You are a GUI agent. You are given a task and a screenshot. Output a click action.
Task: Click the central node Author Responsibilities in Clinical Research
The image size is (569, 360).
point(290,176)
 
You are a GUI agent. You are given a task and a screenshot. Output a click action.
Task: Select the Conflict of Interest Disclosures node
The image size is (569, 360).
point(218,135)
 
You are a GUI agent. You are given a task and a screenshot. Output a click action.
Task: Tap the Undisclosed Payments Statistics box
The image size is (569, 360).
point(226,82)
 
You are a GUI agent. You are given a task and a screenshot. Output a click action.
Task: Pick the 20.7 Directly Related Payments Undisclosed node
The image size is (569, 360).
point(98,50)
______________________________
What you should do: Copy out the data above word for word, starting from the very first line and going on through the line with "point(226,82)".

Response below:
You are a GUI agent. You are given a task and a screenshot. Output a click action.
Task: Click the central node Author Responsibilities in Clinical Research
The image size is (569, 360).
point(290,176)
 
You are a GUI agent. You are given a task and a screenshot. Output a click action.
Task: Select the Conflict of Interest Disclosures node
The image size is (569, 360).
point(218,135)
 
You are a GUI agent. You are given a task and a screenshot. Output a click action.
Task: Tap the Undisclosed Payments Statistics box
The image size is (569, 360).
point(226,82)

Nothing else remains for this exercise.